:: Work required ::
Take each line in the entries below that holds "computer" and show it.

(Beginning of Available data)

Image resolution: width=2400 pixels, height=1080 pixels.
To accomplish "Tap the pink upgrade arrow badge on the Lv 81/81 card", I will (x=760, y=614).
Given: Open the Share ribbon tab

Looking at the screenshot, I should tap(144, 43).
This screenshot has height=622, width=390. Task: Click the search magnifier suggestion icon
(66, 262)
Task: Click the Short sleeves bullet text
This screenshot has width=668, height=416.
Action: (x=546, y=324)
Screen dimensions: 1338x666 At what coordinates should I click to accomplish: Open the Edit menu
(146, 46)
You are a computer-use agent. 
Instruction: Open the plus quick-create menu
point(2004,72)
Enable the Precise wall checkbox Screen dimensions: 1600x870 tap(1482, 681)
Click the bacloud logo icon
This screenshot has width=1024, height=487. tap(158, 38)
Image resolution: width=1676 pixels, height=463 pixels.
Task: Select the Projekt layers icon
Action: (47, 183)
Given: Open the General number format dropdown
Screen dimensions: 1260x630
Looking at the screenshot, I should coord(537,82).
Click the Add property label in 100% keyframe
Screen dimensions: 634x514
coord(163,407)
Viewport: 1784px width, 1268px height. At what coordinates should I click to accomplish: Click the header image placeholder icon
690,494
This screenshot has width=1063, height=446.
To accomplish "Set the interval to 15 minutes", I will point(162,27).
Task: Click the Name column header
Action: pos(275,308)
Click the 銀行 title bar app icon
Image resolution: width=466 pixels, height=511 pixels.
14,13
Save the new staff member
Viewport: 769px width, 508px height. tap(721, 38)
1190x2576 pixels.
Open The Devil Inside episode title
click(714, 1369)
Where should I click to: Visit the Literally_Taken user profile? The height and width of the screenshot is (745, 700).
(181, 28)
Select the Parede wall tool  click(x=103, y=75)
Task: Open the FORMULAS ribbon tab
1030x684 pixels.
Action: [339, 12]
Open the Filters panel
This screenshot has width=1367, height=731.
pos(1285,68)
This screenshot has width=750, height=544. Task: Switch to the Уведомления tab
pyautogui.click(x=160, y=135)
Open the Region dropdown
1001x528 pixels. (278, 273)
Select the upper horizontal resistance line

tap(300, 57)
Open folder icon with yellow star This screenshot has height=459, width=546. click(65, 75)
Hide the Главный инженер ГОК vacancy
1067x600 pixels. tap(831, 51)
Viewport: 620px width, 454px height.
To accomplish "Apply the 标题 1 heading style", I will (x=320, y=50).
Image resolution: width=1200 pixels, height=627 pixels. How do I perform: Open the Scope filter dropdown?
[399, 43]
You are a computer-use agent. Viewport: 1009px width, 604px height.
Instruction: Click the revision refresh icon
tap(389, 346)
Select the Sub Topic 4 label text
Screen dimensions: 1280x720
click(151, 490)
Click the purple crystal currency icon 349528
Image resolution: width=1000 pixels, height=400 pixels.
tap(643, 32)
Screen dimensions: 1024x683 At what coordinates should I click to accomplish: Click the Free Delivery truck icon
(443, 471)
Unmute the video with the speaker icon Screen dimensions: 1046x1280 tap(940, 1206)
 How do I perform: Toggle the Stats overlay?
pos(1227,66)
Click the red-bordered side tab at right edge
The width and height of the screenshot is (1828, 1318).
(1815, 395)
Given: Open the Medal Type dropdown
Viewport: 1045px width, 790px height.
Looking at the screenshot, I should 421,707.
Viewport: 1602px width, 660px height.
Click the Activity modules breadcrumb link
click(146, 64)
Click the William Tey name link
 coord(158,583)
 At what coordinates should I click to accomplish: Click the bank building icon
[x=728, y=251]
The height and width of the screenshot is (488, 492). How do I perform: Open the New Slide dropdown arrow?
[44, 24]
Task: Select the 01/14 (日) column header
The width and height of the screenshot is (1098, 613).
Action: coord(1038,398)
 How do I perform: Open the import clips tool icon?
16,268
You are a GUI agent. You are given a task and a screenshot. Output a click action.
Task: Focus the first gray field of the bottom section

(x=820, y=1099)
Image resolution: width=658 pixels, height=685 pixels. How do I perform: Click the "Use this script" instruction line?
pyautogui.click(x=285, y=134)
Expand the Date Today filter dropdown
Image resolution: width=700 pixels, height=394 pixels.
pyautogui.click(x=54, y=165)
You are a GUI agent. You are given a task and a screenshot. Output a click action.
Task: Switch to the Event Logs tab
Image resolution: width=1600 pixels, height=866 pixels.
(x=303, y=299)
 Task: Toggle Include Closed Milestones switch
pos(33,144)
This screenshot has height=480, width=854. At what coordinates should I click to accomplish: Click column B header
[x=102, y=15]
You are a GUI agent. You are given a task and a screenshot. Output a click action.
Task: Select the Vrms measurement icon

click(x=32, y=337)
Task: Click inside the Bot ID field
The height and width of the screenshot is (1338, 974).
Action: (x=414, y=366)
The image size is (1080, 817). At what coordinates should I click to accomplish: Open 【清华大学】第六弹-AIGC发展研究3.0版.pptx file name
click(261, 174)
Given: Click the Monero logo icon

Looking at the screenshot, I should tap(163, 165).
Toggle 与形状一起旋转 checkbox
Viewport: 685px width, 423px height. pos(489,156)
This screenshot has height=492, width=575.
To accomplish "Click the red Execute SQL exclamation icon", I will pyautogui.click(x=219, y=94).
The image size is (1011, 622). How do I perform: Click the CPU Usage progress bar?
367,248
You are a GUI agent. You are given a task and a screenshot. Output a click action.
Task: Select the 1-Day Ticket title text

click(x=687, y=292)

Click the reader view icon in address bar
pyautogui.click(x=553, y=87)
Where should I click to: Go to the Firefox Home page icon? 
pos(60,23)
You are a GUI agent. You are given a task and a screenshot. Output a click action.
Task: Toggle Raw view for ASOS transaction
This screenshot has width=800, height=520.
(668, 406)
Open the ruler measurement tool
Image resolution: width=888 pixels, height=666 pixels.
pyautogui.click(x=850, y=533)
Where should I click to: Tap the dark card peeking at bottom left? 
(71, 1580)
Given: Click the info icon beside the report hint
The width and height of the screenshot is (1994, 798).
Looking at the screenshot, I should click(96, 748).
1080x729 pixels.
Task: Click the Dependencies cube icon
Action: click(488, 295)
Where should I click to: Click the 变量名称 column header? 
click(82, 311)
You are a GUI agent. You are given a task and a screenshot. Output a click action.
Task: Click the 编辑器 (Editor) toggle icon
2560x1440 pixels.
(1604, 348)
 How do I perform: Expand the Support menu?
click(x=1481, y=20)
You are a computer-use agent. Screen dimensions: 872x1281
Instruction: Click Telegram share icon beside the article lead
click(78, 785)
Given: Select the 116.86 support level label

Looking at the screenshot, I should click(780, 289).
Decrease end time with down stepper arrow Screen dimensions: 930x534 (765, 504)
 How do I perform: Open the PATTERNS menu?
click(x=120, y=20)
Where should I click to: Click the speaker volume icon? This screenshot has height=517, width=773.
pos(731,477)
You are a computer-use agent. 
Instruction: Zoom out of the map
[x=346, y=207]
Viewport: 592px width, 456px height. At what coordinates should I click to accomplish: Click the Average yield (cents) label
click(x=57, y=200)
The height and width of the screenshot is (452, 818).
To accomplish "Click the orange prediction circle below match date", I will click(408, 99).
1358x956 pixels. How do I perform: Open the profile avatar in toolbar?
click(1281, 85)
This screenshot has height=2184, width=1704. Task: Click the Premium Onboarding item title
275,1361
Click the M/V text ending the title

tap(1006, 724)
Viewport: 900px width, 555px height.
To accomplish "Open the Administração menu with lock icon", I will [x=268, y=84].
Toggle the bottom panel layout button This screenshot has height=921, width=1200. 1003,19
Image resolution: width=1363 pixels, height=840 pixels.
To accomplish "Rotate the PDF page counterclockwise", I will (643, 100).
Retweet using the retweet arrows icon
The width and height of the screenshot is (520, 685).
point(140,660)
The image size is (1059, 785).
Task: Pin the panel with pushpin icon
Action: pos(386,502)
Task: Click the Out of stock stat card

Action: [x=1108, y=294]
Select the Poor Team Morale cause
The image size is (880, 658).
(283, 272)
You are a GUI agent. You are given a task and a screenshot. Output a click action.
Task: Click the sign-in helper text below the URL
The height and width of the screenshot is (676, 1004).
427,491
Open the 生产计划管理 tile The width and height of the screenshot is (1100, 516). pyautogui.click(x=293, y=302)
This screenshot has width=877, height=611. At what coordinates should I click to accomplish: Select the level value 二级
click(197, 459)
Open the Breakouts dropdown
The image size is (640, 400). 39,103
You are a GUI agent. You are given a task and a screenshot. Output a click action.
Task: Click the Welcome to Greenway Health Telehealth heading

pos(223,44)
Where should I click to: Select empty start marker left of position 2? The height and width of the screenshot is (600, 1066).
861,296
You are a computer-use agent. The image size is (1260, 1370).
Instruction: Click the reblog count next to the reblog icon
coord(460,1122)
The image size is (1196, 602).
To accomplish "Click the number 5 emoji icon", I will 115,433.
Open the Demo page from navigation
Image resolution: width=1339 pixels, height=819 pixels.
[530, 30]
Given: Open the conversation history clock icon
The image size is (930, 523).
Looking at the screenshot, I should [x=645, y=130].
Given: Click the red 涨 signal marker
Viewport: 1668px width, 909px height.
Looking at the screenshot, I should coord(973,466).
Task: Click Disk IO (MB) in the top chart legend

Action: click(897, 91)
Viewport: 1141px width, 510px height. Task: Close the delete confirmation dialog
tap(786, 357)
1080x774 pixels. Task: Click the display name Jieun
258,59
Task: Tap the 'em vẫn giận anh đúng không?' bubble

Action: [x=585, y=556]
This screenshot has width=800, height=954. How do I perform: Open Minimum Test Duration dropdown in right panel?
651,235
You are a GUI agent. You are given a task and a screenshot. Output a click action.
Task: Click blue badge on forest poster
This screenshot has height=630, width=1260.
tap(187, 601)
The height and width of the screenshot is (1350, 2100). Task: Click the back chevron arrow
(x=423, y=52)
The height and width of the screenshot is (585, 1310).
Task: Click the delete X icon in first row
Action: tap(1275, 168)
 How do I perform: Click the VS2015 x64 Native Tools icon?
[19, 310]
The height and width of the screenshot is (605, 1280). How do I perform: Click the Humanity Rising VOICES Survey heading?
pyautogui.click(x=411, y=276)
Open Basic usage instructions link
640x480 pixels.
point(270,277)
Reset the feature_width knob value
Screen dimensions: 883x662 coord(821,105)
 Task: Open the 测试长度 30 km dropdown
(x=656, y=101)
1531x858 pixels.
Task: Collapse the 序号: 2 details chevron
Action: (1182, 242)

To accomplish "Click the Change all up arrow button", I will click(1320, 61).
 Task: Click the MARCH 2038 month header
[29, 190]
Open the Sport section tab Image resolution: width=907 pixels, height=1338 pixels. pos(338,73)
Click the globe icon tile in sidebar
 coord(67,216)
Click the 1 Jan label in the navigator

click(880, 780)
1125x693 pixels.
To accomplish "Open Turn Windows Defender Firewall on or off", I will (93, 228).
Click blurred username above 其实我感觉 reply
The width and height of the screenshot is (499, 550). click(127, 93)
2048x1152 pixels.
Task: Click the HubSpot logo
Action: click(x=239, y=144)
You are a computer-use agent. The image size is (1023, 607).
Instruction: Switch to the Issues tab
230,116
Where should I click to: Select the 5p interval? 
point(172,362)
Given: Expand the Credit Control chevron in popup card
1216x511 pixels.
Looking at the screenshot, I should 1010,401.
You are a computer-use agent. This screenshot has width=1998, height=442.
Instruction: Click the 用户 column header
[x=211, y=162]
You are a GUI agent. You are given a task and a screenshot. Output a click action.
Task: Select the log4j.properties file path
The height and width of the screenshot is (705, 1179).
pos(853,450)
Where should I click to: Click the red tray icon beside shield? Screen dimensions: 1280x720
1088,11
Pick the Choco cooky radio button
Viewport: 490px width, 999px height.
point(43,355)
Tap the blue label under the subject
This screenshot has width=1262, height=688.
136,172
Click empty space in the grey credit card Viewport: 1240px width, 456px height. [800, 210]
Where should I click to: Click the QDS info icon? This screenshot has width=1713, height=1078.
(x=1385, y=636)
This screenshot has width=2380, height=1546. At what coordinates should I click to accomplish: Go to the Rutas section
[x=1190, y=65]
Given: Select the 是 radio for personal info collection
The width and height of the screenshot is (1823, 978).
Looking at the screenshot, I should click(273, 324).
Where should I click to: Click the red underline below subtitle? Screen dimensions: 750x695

(End of Available data)

:: Output of the task ::
You are a computer-use agent. 
You are a computer-use agent. Viewport: 1009px width, 604px height.
You are a computer-use agent. Screen dimensions: 872x1281
You are a computer-use agent. 
You are a computer-use agent. The image size is (1260, 1370).
You are a computer-use agent. The image size is (1023, 607).
You are a computer-use agent. This screenshot has width=1998, height=442.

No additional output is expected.